To respond to Senator McDowell's comments on privacy, we have learned from the likes of the Retention of Records Bill 2019 and other legislation that survivors are not a blanket group. Moreover, there was not, as I understand, an option to waive anonymity. Anonymity was assumed and people were not given an option to waive it.

I turn to the process used to progress the Bill through the Seanad. Forcing a Bill through the House in the space of a week, on a sensitive subject such as this, has provoked significant and justified reaction. The Bill will not move through the House in a vacuum or without the context of what has gone before us. As the Minister will be aware, legislation on adoption, information and tracing came before the previous Seanad and, unfortunately, stigmatised and belittled adopted people. It is clear the damage done by that Bill is still raw, as we have seen reflected in the strength of the reaction this week. Taking an additional week to allow for additional debate in the House would have allowed for more consultation with survivors. This has, unfortunately, been a central complaint about how the Bill has progressed. Being seen to move too quickly, or without due scrutiny of legislation of this kind, damages our credibility with the public and, in particular, with the survivors affected.

As for the Bill itself, our concerns will be familiar to the Minister.
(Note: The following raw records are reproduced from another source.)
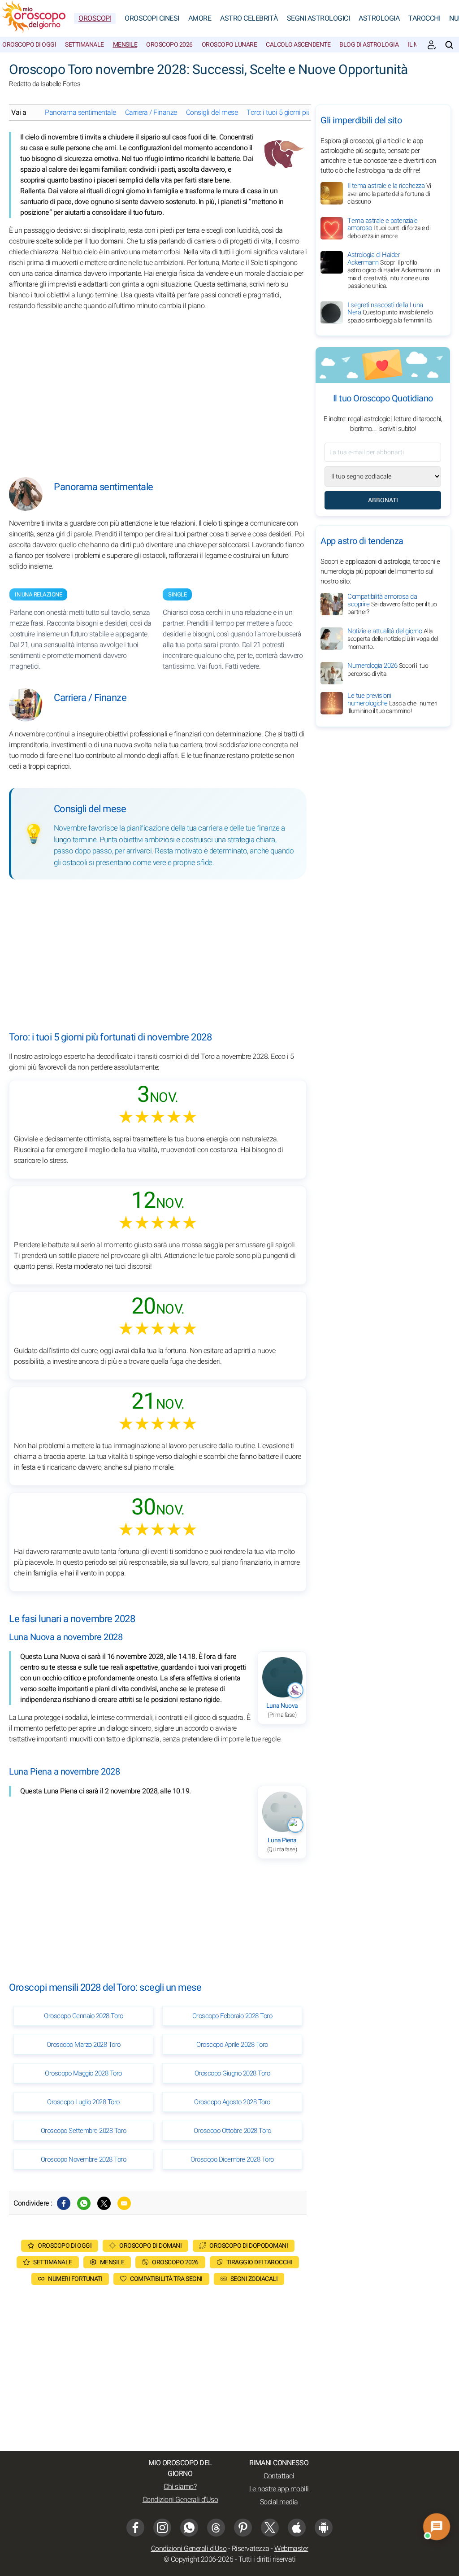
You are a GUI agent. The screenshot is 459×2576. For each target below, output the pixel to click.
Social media (279, 2502)
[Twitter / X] (104, 2203)
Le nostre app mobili (279, 2489)
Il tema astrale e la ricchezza (389, 193)
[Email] (124, 2203)
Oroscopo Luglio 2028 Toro (83, 2102)
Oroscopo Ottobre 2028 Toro (232, 2131)
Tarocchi (424, 18)
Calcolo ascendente (298, 44)
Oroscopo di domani (150, 2245)
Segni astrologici (318, 18)
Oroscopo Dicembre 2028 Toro (232, 2159)
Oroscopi (94, 18)
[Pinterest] (243, 2527)
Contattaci (279, 2476)
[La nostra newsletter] (431, 44)
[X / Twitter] (269, 2527)
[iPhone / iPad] (296, 2527)
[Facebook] (63, 2203)
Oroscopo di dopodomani (248, 2245)
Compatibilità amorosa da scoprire (392, 604)
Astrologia (379, 18)
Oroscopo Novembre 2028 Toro (83, 2159)
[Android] (323, 2527)
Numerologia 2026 (387, 670)
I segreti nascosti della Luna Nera (390, 312)
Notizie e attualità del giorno (392, 639)
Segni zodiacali (254, 2279)
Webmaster (291, 2548)
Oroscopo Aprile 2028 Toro (232, 2044)
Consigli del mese (212, 112)
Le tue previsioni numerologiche (392, 703)
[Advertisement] (158, 387)
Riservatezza (250, 2548)
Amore (200, 18)
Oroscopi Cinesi (152, 18)
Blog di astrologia (368, 44)
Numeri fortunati (75, 2279)
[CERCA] (449, 44)
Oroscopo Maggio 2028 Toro (83, 2073)
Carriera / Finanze (151, 112)
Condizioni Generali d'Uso (180, 2499)
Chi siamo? (180, 2486)
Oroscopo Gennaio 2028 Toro (83, 2016)
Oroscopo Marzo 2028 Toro (84, 2044)
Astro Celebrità (249, 18)
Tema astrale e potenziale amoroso (388, 228)
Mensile (125, 44)
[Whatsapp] (83, 2203)
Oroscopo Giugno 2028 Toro (232, 2073)
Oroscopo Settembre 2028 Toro (83, 2131)
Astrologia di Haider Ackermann (393, 270)
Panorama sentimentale (80, 112)
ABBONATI (383, 500)
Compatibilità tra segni (166, 2279)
Any pronouncement about a 30-year sealing of records will always be a cause of concern, especially when it comes so soon after the intense debate on, and the eventual withdrawal of, the Retention of Records Bill 2019. We need to listen to survivors when they tell us they want to access their personal information and testimony, something we should be able to guarantee them. Where appropriate and sensitive memorialisation is the aim, efforts should be made to anonymise records for their inclusion in crucial historical projects, such as for the proposed archive to be built on the site of the Magdalen laundries in Seán MacDermott Street. We are concerned this will not be possible under the Bill.
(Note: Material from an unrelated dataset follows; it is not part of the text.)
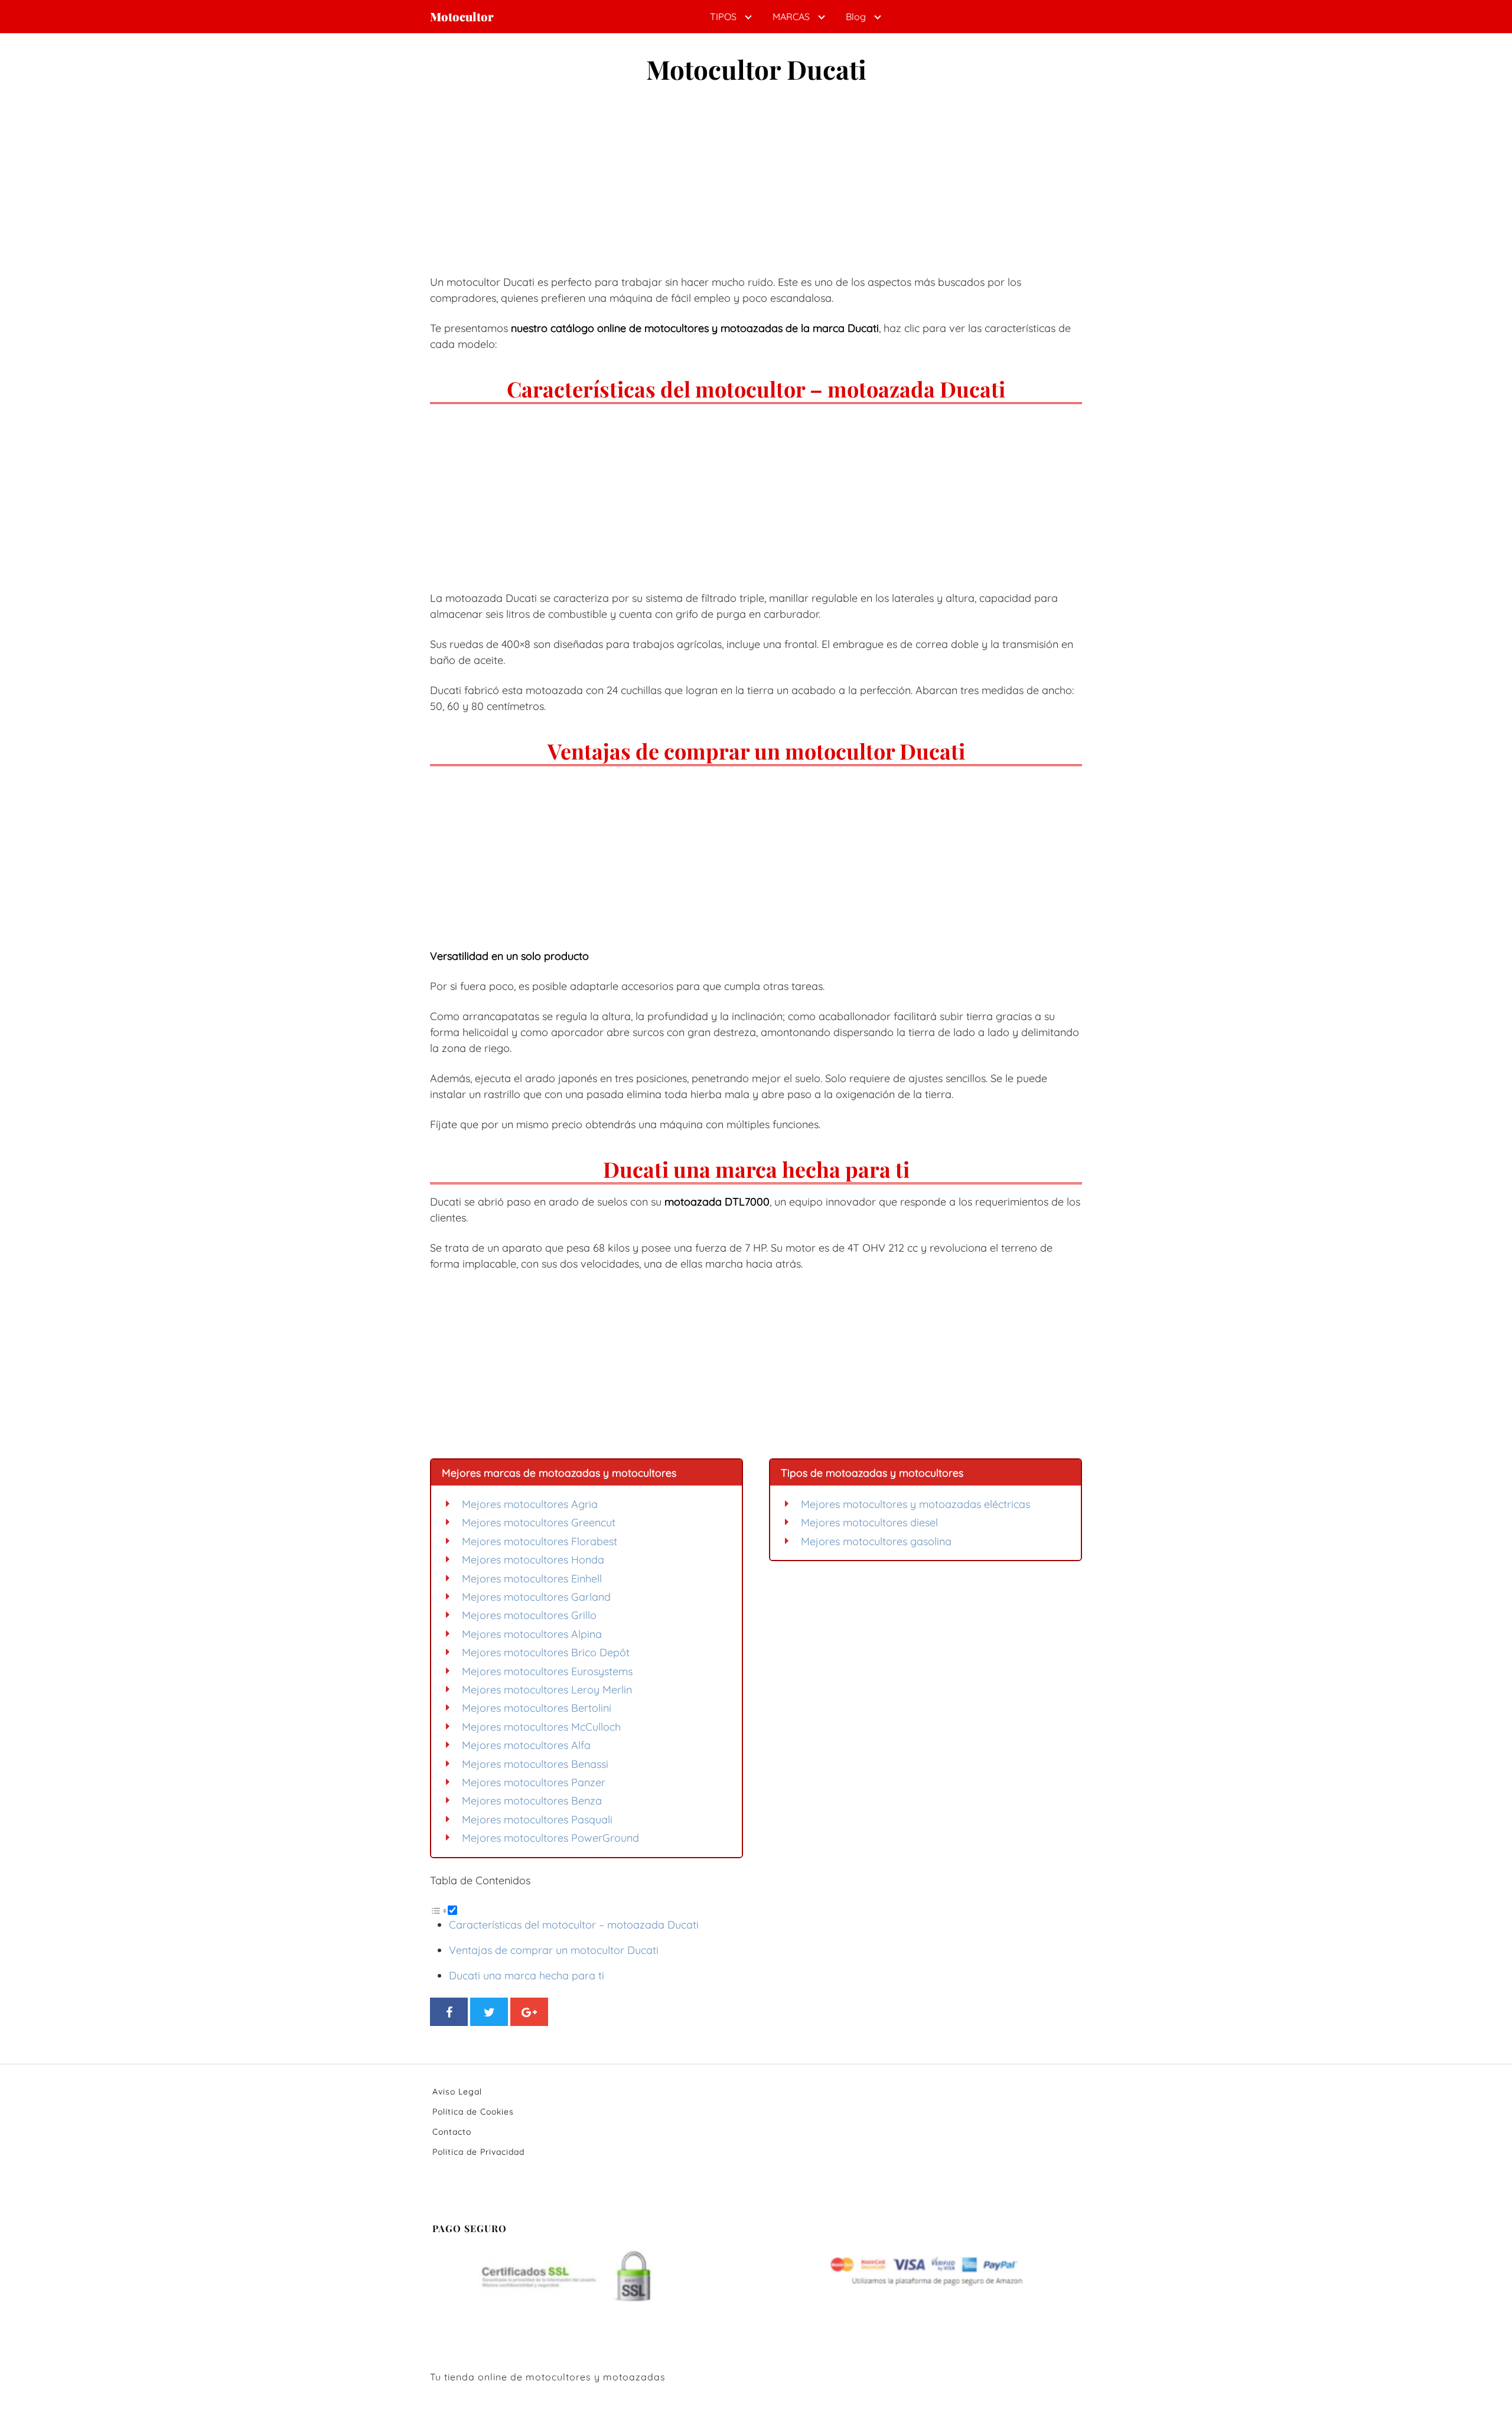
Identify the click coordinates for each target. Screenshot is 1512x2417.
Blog (856, 16)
There are also concerns about the legislation in regard to the general data protection regulation, GDPR, and particularly about how data subject access requests are currently being denied by Tusla on spurious grounds relating to the conduct of future commissions. How can a survivor being able to access his or her personal records harm the conduct of a future investigation? Our central concern is that Tusla will be given control of these records, despite its track record and its highly conservative interpretations of what should be released under GDPR. There are also concerns about how appropriate the Commissions of Investigation Act 2004 is for sensitive investigations such as these. In 2017, during statements in this House on the setting up of the commission, many of us all called for it to sit in public, a request that was ignored.

These are just some concerns. We will discuss them in further detail on Committee Stage, when we will table amendments. I reiterate the importance of moving and legislating sensitively and respectfully on these issues. All of us here will play a crucial role in deciding how this shameful part of history will be remembered, and we must take the responsibility seriously.